- [SHORT EXERCISE]
Rewrite the OSD crash backport ticket from "Backport #18568" to "seems like overkill.", replacing "jewel" with "kraken".

- [EXTRACT TO READ]
Backport #18568
jewel: OSD crash with osd/ReplicatedPG.cc: 8485: FAILED assert(is_backfill_targets(peer))
Related issues
History
#1 Updated by Nathan Cutler about 7 years ago
- Copied from Bug #18165: OSD crash with osd/ReplicatedPG.cc: 8485: FAILED assert(is_backfill_targets(peer)) added
#2 Updated by Nathan Cutler about 7 years ago
- Status changed from New to Need More Info
In jewel, ReplicatedPG::failed_push() takes an argument "from" which is declared to be of type pg_shard_t. In master, the same function also takes an argument "from" but it's declared like this: const list<pg_shard_t> &from
. One option would be to backport dd48b97 to jewel, but that seems like overkill.

- [Source data]
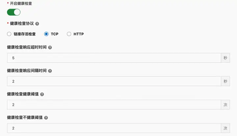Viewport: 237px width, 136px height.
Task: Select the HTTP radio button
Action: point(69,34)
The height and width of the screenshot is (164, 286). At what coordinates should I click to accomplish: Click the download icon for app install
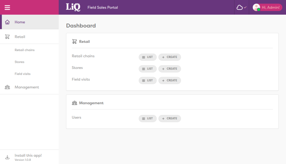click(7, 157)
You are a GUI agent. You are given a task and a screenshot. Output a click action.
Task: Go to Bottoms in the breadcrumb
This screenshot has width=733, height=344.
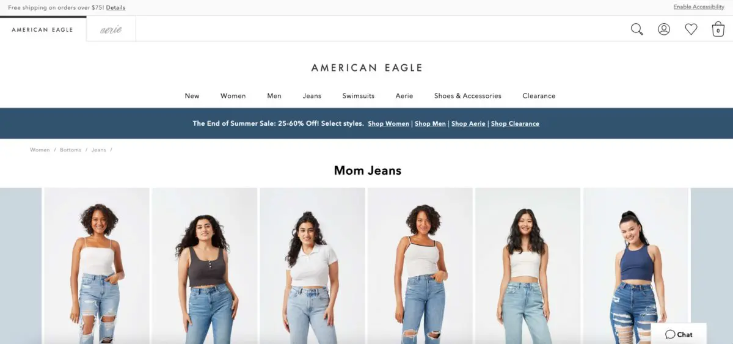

- [THE OUTPUT]
Backport #18568
kraken: OSD crash with osd/ReplicatedPG.cc: 8485: FAILED assert(is_backfill_targets(peer))
Related issues
History
#1 Updated by Nathan Cutler about 7 years ago
- Copied from Bug #18165: OSD crash with osd/ReplicatedPG.cc: 8485: FAILED assert(is_backfill_targets(peer)) added
#2 Updated by Nathan Cutler about 7 years ago
- Status changed from New to Need More Info
In kraken, ReplicatedPG::failed_push() takes an argument "from" which is declared to be of type pg_shard_t. In master, the same function also takes an argument "from" but it's declared like this: const list<pg_shard_t> &from
. One option would be to backport dd48b97 to kraken, but that seems like overkill.